Comptes rendus
CR
Richard Sharpe, Libraries and Books in Medieval England. The Role of Libraries in a Changing Book Economy
Édité par James Willoughby : Oxford, Oxford University Press, 2023, 192 pages, 16,5 x 24 cm [120 $] — ISBN : 9781851246014
Tiré de la série des Lyell Lectures donnés par Richard Sharpe à Oxford au cours de l’année universitaire 2018-2019, cet ouvrage représente un des derniers apports de ce spécialiste reconnu de l’histoire du livre médiéval avant sa mort l’année suivante. La préparation de l’édition fut assurée in memoriam par James Willoughby qui signe également la préface. Sharpe s’appuie sur une vie de recherche dans ce domaine pour nous livrer une vue d’ensemble de la création, de l’évolution et, souvent, de la disparition des bibliothèques au cours de la période médiévale. Pour cela, il se repose avant tout sur la somme de Neil Ker, Medieval Libraries of Great Britain et l’engouement que cette publication a suscité pour la question des provenances dans le monde anglophone. Le travail de Ker fut numérisé et transformé en base de données régulièrement mis à jour, et Sharpe lui rend un hommage appuyé dans le premier chapitre de ce livre. Il est ainsi en mesure d’offrir une cartographie du livre médiéval en Angleterre qui souligne la dispersion harmonieuse des volumes à travers le pays. Leur survie privilégie, en revanche, clairement l’ordre bénédictin : plus de la moitié des livres qui sont parvenus jusqu’à nous étaient conservés dans les abbayes de cet ordre. Aux provenances de ces ouvrages, l’auteur associe l’analyse des catalogues et inventaires anciens composés principalement entre les xiiie et xve siècles.

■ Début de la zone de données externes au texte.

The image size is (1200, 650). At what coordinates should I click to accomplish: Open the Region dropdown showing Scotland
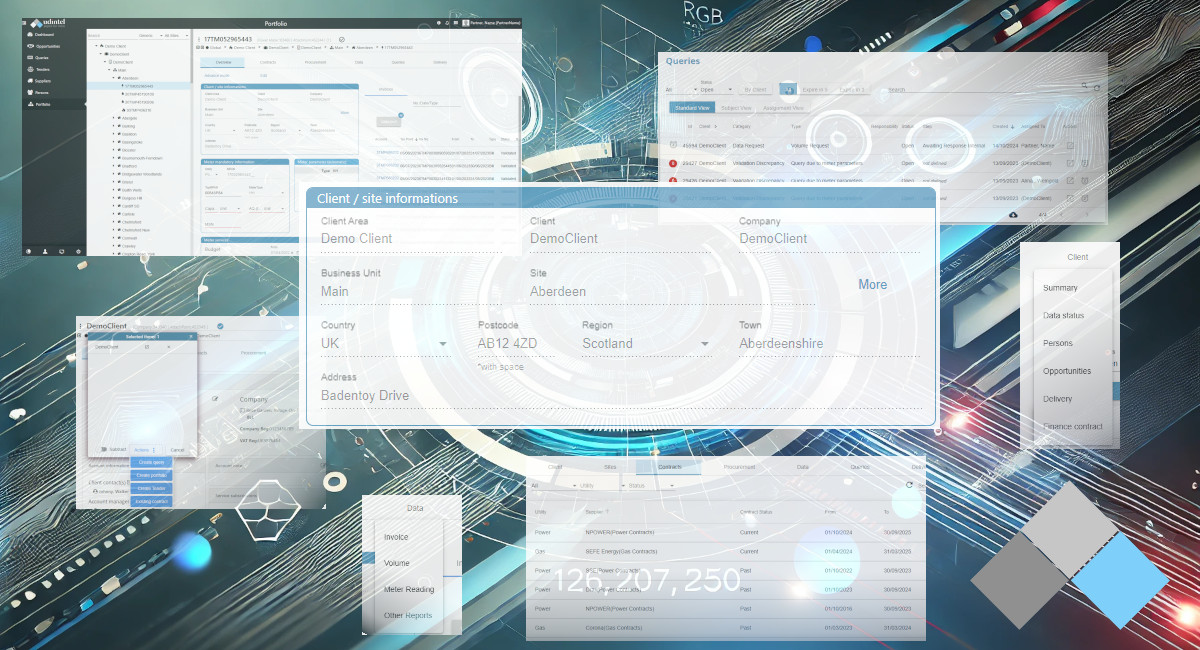pos(645,344)
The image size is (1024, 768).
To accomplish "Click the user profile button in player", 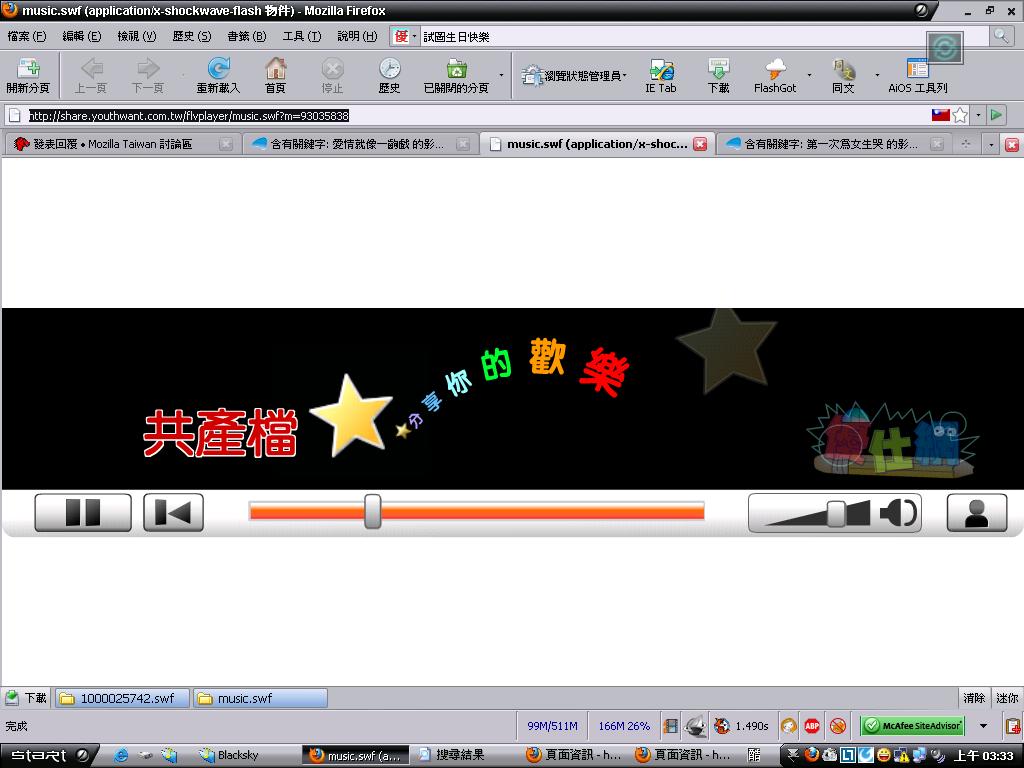I will [976, 513].
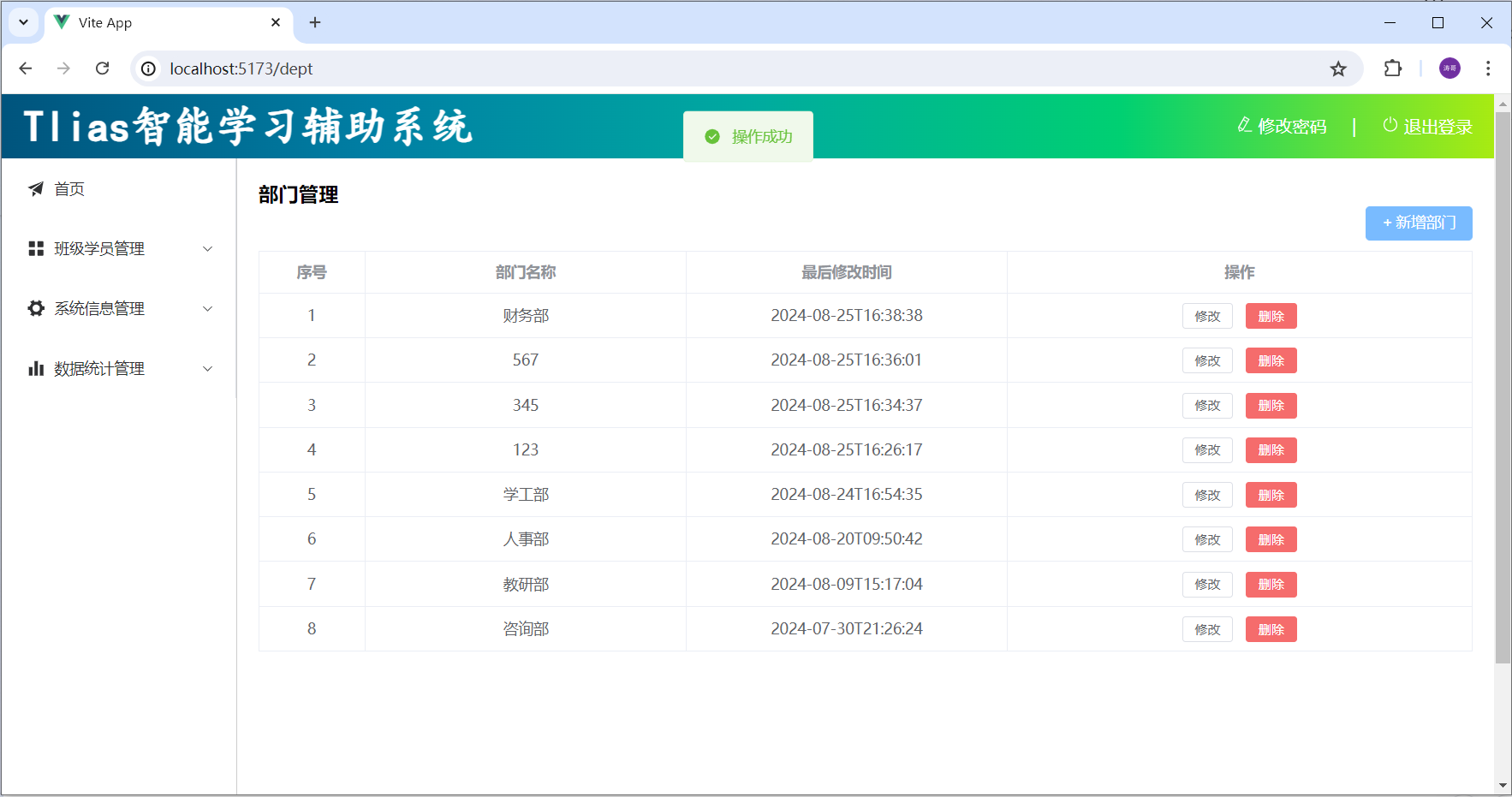
Task: Open Chrome three-dot menu
Action: coord(1488,68)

À cette approche quantitative, Sharpe ajoute une réflexion qualitative pour comprendre l’origine des livres dans ces collections. La question de la production des livres et des scriptoria est évoquée et le porte à conclure qu’au cours de ces siècles beaucoup plus de livres appartenaient initialement à des individus qu’à des institutions. Leur présence aujourd’hui dans des bibliothèques institutionnelles soulève le problème du mouvement des livres et, dans le contexte des bibliothèques, de ce qu’il qualifie de turnover des collections. Sharpe note l’importance des ventes, parfois à d’autres institutions, et des acquisitions. Il identifie aussi des indices plus subtils tels que l’attribution d’anciennes cotes à de nouveaux volumes dans la bibliothèque abbatiale de Syon – en concluant au réemploi des précédents volumes comme parchemin de rebut. Il souligne aussi que ces changements ne sont pas forcément textuels : dans les collèges, il note que des versions plus récentes se substituent à des exemplaires plus anciens des mêmes textes.
L’envergure chronologique permet à Sharpe de considérer l’évolution des bibliothèques. Les collections se développèrent considérablement au xiie siècle alors que Londres émerge déjà comme le centre de l’économie du livre en Angleterre au xiiie siècle. Les bibliothèques bénédictines semblent connaître leur apogée au xive siècle, alors que celles des collégiales continuèrent de croître. Portant sa réflexion jusqu’au xvie siècle, il évoque la dissolution des monastères qui eut lieu à un moment où les bibliothèques institutionnelles peinaient à survivre. Elle fut à l’origine de nombreuses pertes, mais n’affecta qu’indirectement les collections universitaires qui pourtant furent victimes d’un véritable désintérêt. Remplies de livres « inutiles », les collections souffrirent de leur obsolescence. Il conclut que l’imprimé enleva aux bibliothèques médiévales leur raison d’être.
Sharpe offre ainsi une vision large de la nature et de l’évolution des bibliothèques, issue de décennies de recherches mais sans négliger l’historiographie et les outils les plus récents. L’auteur ne recule pas devant les difficultés ou l’interprétation même lorsqu’elle doit nécessairement être quelque peu spéculative. Il propose trois grandes leçons à retenir : la nature protéiforme des bibliothèques médiévales, leur aspect et contenu changeants ainsi que leur appartenance à un contexte plus large de l’économie du livre de leur temps. Le résultat est un livre accessible et clair, présentant le sujet d’une manière analytique et dont la lecture continument intéressante peut être largement recommandée.